The crucial role of centrioles in tooth growth and development

Background

Tooth development hinged on reciprocal interactions between enamel and dentin, shaping tooth structures. Centrioles influenced cellular direction, critical for stem cell differentiation. Aberrant centrioles contributed to conditions like Huntington's disease and cancers. Centriole-related gene mutations, like Pericentrin and Centrosomal P4.1-associated protein (CPAP), led to tooth abnormalities, microcephaly. Our study explored the role of centrioles in ameloblasts during molar growth, shedding light on tooth development mechanisms.

Methods

Tissue sections underwent immunofluorescence and hematoxylin and eosin staining to observe centriole changes in C57BL/6 mouse molars (1,3,5,7, and 9 days). Emphasis was placed on comparing centrioles in enamel and ameloblasts between Nestin-Cremediated Cpap conditional knockout in p53-deficient mice (Cpap(-/-) mice) and normal mice on the ninth day.

Results

In mouse molar tissue, ameloblasts and enamel underwent notable changes during the 1-9 days after birth. Centrioles in ameloblasts exhibited dynamic temporal localization, migrating away from cell nuclei towards enamel generation.
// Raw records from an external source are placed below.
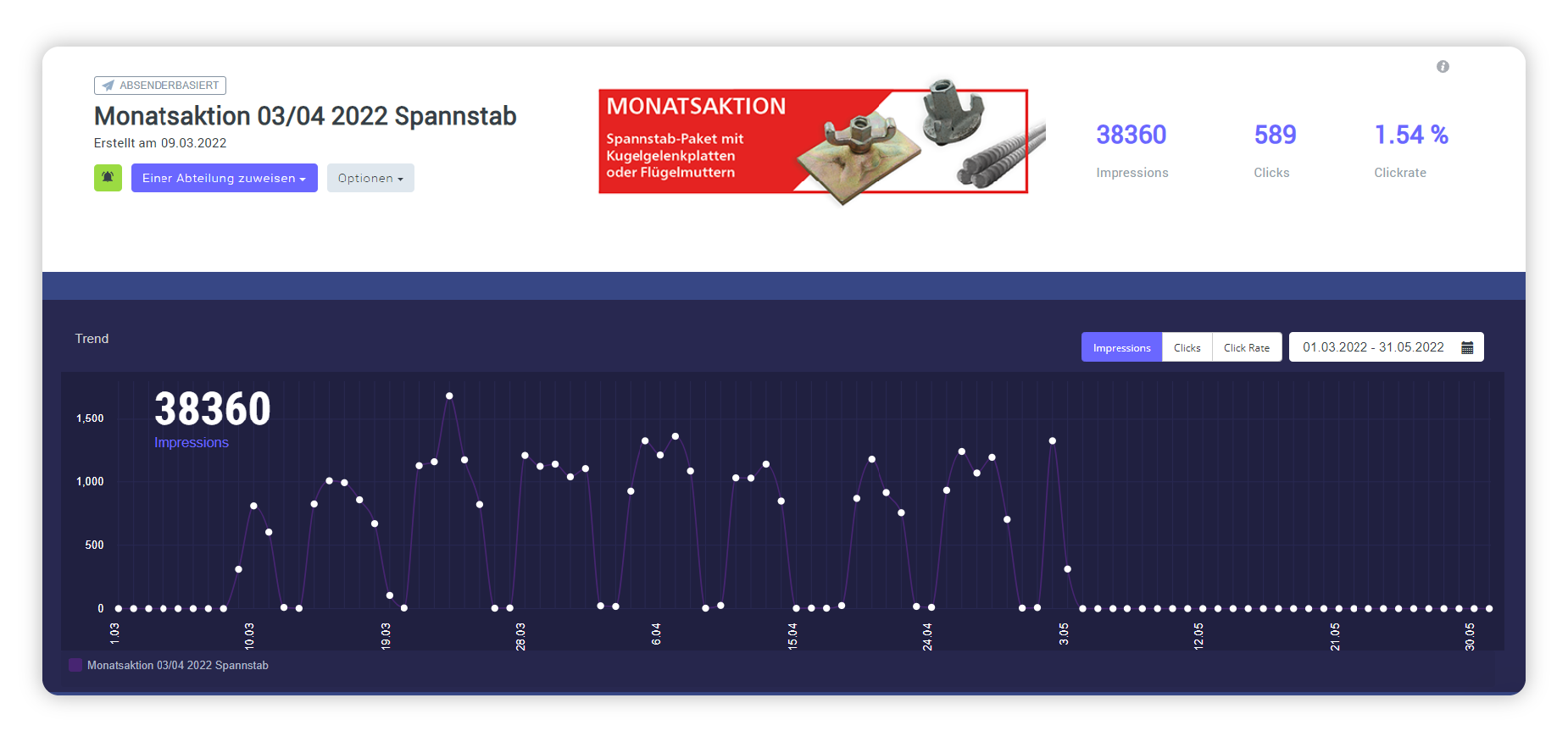Viewport: 1568px width, 742px height.
Task: Click the large 38360 Impressions chart counter
Action: [x=212, y=409]
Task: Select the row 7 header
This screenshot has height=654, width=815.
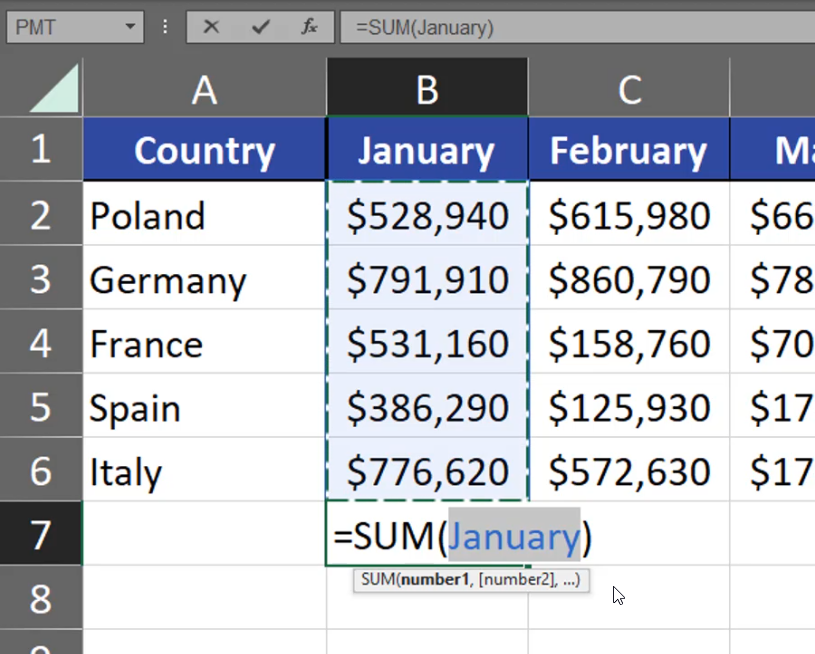Action: [x=40, y=535]
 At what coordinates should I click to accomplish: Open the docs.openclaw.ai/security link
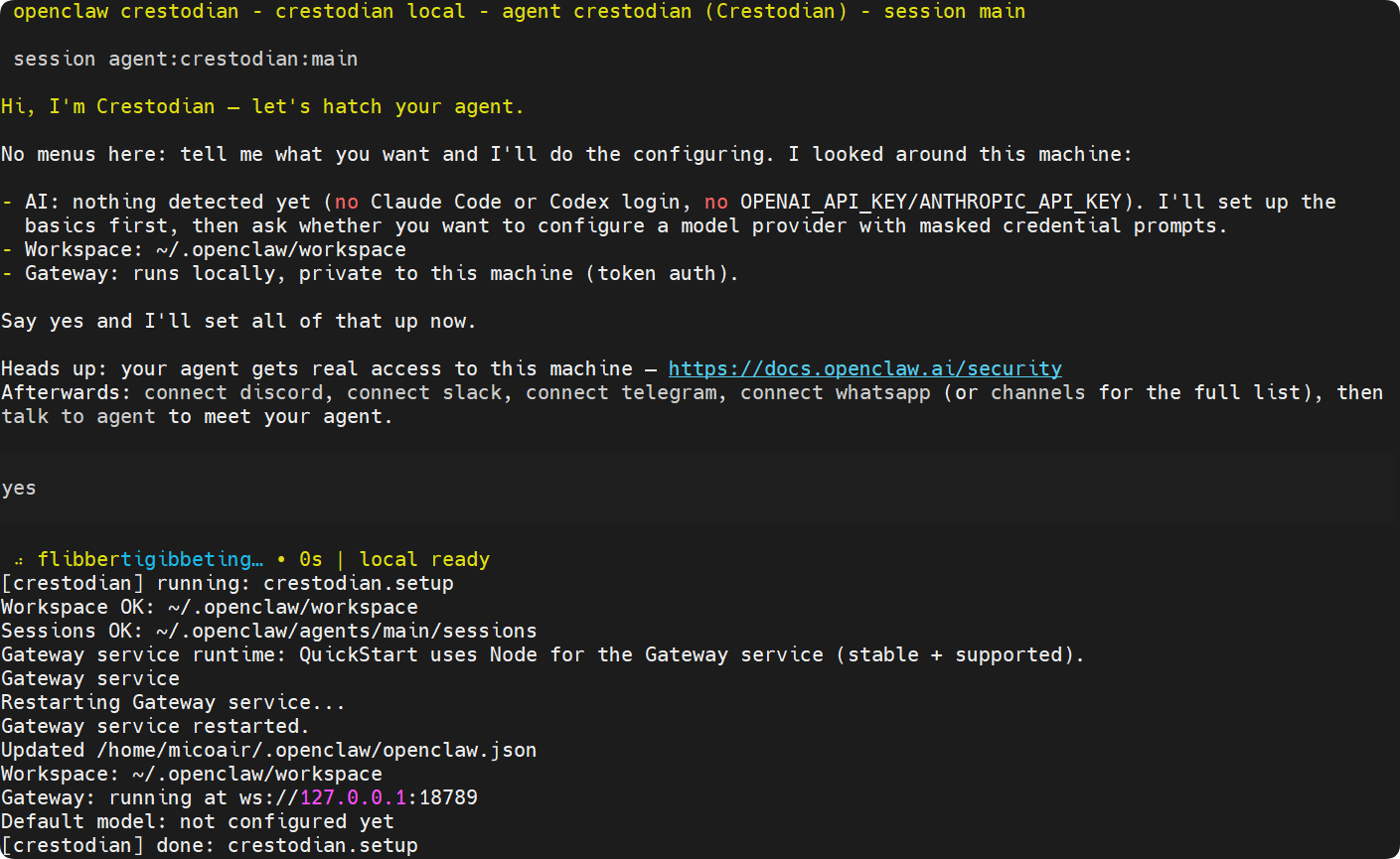(864, 368)
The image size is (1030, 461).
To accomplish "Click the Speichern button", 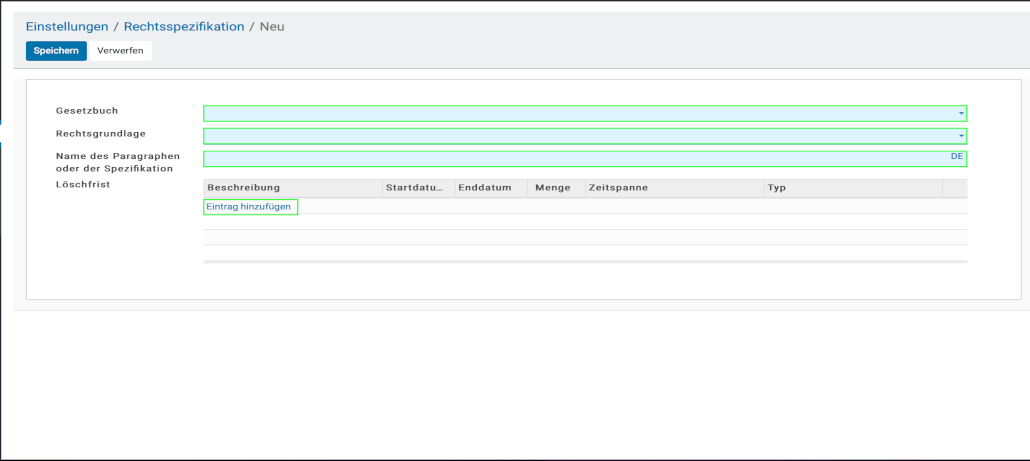I will click(x=56, y=51).
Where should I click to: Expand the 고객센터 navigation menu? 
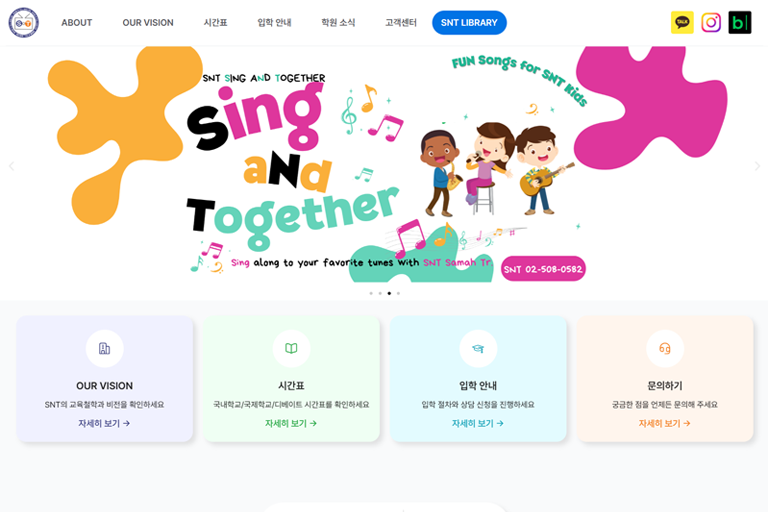pyautogui.click(x=401, y=23)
Correlation between enamel thickness and centriole quantity suggested a relationship. Comparative analysis of normal and Cpap (-/-) mice on the ninth day revealed differences in enamel thickness, ameloblast elongation, and centriole distribution, highlighting the impact of CPAP deficiency on tooth development.

Conclusion

This study affirmed the positive contribution of ciliated centrioles in ameloblasts to enamel growth during the secretory phase. Increased centrioles correlated with enhanced enamel formation. Conversely, CPAP loss disrupted centriole organization, impacting ameloblast morphology and functionality, resembling enamel hypoplasia observed in microcephaly patients. Further research is essential to unravel molecular mechanisms and potential interactions with odontoblast centrioles.